After eating as much as I can stomach and taking my pills, I climb under my covers and call Sage one last time, feeling my heart clench in my chest when he doesn’t answer and I once again get his voice mail.
“I’m sorry,” I whisper before I hang up and drop my phone to the bed.
Tucking my hands under my cheek, it takes a while, but eventually I cry myself to sleep.
Sage
OPENING THE FRONT door, I head down the hall, past the kitchen, and straight to the bedroom. As I flip on the light, my jaw clenches when I see the room is picked up, the sheets off the bed, and the duvet folded neatly across the end of the bare mattress. Moving to the closet, I grab my duffle off the top shelf and drop it to the floor.
An hour ago, I got a voice mail from Jax telling me that Kim left town. He said Ellie called him earlier in the afternoon to tell him that Kim was taking off, that she stopped by the shop on her way to the airport to let her and Frankie know she was leaving and needed a few days off to go see her parents.
When I got that message, my anger that had dissipated throughout the day came back. Jax knew I had been out of cell range all day, but he didn’t know Kim and I fought. He thought something happened to one of her parents, so he’d been trying to get a hold of me. Unfortunately, I had taken off to the mountains to think, which left me without phone service, and my delay in getting any calls all afternoon meant Kim was able to leave town without me knowing.

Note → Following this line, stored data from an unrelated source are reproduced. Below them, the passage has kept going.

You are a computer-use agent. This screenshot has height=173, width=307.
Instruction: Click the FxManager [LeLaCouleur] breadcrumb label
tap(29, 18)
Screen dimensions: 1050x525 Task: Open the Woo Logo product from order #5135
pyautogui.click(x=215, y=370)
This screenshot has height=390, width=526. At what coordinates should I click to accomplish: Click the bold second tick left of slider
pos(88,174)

As much as I could understand her reason for leaving, I’m still pissed she did. Yes, we fought. Yes, I lost my shit. But Jesus, I just found out the woman I’m in love with is sick. Not just sick, but seriously fucking sick. And she didn’t fucking tell me about it.
When I saw her pills and realized what was going on, I couldn’t think straight. I should have left her in bed, gone to clear my head, and then talked to her when I was calm. But I didn’t do what I should have done. The same fear I felt when I was told she was dead came back tenfold, making it impossible for me to be calm.

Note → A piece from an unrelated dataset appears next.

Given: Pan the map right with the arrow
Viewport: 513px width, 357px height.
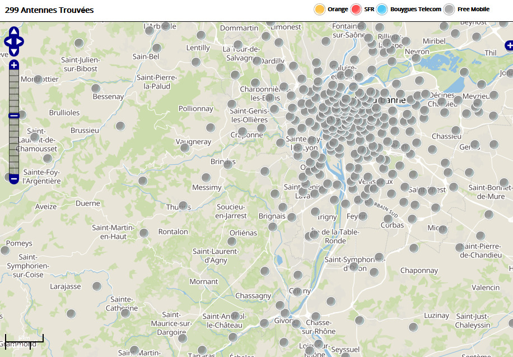Looking at the screenshot, I should (21, 41).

Dropping enough clothes for two days into my bag, I pull off my shirt, taking it to the laundry hamper, and see the sheets from the bed when I shove it in. I ignore the clench in my gut as I grab a clean tee off the shelf and put it on, then leave the closet and walk across the room to the bathroom.
Spotting her nightie in the trash under the sink when I grab my overnight kit, my teeth grind. If she thinks me washing the sheets and her trashing her nightie will erase things for her or for me, she’s lost her damn mind. I waited too fucking long for my shot, and I’m not going to let her run off and build up walls. Not this time.